まき衛門が東京にいる間、普段は外仕事に出てずっと店にいなかった家族が、かわりに店番をしてくれたのですが、いろんなお客様と接する中で、初めてこの地方の実情を痛感したそうです。そして当店は今まで本当にお客様に恵まれていたこと、まき衛門の店作りを応援してくださる方もたくさんいてくださったことを身に沁みて感じたらしいのです。
でも、以前は2~3人でやっていた植えもん屋の店内業務を、最近はまき衛門が1人でやっていたので、寄せ植えをつくったり、面白い店作りのためにいろいろ細工したり、いろんな場所に仕入れに出かけたり、植物の手入れをしたり、という時間がなくなって、だんだんお客様に喜んでいただくための店作りができなくなってきたのでした。まき衛門のつくるものや仕入れたものを楽しみに来店してくださる方々のご期待に添うことができない。そのことでずっと悩んでいたまき衛門のもどかしい気持ちが初めてわかった、というようなことでした。
ま、他にもいくつか理由はあるのですけれども、とにかくここはこの地方で植えもん屋として生きることをいったんリセットして、いちレディーとして新たな生き方を模索しなさい、ということのようです。たとえこの先、植えもん屋レディーとして生きることはできなくても、人生は何度でもやりなおしがきくんだからってことでね。
「ピンチはチャンスだ」っていってくれた友人がいて、「出口は入り口だ」って気付かせてくれた歌詞があって。

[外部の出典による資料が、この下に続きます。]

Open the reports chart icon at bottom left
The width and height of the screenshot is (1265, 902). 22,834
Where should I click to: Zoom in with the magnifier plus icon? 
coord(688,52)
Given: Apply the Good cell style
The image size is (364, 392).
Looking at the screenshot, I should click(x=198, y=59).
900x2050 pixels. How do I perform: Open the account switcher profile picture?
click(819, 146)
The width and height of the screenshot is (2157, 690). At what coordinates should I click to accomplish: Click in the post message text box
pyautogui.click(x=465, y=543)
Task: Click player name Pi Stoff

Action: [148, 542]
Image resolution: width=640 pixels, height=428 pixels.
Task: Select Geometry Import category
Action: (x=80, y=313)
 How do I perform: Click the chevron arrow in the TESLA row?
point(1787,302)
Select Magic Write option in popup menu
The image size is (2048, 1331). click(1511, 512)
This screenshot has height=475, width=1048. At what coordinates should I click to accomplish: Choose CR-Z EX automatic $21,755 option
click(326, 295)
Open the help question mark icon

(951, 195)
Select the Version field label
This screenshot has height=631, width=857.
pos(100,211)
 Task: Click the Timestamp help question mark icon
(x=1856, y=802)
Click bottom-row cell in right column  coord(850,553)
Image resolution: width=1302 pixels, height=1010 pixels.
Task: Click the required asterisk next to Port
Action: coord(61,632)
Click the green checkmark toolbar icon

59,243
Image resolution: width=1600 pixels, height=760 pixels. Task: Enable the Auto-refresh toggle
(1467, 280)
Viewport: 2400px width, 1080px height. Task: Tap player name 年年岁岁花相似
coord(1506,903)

なので、まき衛門は今年いっぱいで植えもん屋を一度卒業することになりました。とりあえず東京に出てみようかなと。その先どうなるかは、まだなんにも考えてないし、なんにも決まっていないのだけれど、まき衛門は実はすごい強運の持ち主なので、きっとなんとかなるでせう。おほほほほ。っていうか、この先のことより、このブログのタイトルはどうなるんだろうってことのほうが、心配だったりして。あほですね~。
それでは本日はこれにて。みなさま、あと2ヶ月弱ですが、「植えもん屋まき衛門」をあたたかく見守ってやっていただけると幸いです。ではでは、ごきげんよう。